Provided material
________________
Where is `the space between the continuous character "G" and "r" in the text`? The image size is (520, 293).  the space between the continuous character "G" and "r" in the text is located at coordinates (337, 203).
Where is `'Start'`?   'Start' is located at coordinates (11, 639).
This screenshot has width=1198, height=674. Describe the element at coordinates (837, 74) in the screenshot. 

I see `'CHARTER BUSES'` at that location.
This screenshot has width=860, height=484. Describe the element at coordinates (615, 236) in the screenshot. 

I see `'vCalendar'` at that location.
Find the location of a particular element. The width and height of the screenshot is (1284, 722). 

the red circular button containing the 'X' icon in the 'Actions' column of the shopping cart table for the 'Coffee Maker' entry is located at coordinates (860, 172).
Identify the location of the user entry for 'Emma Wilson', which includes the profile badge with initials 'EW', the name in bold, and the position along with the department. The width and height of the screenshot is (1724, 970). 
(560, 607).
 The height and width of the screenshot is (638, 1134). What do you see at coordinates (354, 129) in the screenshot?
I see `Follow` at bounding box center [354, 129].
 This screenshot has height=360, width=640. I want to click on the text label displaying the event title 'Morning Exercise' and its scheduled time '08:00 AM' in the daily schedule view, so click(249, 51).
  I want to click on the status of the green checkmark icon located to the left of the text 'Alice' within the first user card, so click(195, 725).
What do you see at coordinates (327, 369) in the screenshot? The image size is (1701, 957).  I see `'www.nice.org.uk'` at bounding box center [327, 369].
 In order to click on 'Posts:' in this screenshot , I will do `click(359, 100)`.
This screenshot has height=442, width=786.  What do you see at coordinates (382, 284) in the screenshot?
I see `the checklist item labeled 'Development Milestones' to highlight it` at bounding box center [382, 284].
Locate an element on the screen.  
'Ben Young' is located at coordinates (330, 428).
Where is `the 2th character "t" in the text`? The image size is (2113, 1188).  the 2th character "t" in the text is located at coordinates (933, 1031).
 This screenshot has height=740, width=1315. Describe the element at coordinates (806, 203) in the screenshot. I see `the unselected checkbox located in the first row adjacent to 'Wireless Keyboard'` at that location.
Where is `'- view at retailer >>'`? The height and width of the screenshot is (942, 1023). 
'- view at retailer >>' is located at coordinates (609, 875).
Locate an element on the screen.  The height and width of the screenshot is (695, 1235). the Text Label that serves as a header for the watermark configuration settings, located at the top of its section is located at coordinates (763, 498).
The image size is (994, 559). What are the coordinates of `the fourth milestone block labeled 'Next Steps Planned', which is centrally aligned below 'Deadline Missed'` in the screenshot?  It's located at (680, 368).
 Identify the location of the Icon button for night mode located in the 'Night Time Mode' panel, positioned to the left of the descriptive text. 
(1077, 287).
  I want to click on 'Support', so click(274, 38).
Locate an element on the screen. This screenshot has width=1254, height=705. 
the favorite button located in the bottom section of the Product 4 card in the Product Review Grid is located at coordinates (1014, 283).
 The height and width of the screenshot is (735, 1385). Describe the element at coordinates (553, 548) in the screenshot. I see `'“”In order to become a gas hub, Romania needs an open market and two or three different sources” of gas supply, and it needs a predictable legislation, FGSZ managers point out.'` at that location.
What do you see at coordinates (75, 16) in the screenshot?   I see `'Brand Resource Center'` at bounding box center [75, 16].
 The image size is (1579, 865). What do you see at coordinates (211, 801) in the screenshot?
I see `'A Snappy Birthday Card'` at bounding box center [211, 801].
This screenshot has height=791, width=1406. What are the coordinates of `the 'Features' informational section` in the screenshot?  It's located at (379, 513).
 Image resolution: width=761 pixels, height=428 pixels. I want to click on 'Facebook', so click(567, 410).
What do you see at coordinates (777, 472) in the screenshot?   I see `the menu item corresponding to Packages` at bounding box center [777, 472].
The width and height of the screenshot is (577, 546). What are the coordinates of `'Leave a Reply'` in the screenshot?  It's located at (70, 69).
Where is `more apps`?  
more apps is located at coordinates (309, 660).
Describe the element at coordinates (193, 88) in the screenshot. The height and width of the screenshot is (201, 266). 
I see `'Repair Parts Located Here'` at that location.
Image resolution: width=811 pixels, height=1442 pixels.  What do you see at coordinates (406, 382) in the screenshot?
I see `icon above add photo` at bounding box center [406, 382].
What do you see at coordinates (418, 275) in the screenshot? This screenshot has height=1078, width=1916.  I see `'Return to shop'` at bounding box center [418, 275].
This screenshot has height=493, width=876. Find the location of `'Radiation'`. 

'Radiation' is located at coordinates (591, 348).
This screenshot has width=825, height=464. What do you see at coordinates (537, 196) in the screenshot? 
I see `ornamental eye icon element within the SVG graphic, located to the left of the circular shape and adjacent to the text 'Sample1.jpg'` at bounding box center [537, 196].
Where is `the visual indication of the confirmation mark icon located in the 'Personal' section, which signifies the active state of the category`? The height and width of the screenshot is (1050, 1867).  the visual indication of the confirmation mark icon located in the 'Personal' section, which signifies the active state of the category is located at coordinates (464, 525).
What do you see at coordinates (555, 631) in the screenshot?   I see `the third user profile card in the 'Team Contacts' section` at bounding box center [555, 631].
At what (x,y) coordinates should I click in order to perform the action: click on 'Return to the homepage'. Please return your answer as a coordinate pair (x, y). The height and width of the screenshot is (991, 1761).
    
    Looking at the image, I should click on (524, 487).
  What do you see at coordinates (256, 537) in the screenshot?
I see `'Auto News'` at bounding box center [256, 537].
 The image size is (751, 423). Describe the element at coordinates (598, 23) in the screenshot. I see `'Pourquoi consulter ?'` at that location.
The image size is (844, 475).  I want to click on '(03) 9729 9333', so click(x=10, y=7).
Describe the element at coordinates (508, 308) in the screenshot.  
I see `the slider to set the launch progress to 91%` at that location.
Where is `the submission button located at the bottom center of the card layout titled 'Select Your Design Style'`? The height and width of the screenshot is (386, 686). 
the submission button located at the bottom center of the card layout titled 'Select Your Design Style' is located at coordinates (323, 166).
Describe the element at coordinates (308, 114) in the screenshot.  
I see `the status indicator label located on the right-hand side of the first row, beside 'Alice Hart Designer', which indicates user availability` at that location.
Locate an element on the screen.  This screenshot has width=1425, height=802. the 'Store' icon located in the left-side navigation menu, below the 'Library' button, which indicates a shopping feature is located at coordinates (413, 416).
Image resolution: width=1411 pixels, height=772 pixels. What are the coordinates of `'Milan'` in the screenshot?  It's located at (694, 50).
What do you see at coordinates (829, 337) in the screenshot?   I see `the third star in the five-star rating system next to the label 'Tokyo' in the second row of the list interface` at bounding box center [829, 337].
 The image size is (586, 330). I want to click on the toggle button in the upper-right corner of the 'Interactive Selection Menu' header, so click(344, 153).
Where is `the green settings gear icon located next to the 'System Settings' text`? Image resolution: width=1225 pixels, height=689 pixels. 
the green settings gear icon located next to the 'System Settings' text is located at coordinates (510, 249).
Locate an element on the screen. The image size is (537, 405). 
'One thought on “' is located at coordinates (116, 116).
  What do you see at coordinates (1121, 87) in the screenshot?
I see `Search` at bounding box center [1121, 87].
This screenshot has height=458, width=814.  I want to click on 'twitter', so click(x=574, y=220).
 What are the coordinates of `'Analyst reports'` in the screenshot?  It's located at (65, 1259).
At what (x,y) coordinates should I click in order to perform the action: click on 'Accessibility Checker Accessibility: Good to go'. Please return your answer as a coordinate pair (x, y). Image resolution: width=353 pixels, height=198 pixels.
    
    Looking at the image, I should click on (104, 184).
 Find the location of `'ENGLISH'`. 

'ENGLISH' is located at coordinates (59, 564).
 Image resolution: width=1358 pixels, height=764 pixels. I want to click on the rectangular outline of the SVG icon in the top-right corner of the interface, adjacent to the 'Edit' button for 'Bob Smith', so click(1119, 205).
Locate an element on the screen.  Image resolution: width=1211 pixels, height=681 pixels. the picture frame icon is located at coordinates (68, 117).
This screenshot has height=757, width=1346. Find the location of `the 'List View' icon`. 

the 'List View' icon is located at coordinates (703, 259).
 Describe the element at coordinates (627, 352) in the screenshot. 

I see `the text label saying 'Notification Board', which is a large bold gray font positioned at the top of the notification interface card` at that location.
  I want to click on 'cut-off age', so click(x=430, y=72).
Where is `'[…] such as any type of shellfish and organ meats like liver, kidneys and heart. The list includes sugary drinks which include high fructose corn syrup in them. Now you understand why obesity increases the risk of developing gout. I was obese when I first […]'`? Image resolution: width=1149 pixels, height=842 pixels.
________________
Task to complete
Copy everything from the line containing "This screenshot has height=757, width=1346." down to the end of the records, swapping "Describe" for "Identify" and leaving all else unchanged.

Solved exercise
This screenshot has height=757, width=1346. Find the location of `the 'List View' icon`. 

the 'List View' icon is located at coordinates (703, 259).
 Identify the element at coordinates (627, 352) in the screenshot. 

I see `the text label saying 'Notification Board', which is a large bold gray font positioned at the top of the notification interface card` at that location.
  I want to click on 'cut-off age', so click(x=430, y=72).
Where is `'[…] such as any type of shellfish and organ meats like liver, kidneys and heart. The list includes sugary drinks which include high fructose corn syrup in them. Now you understand why obesity increases the risk of developing gout. I was obese when I first […]'`? Image resolution: width=1149 pixels, height=842 pixels.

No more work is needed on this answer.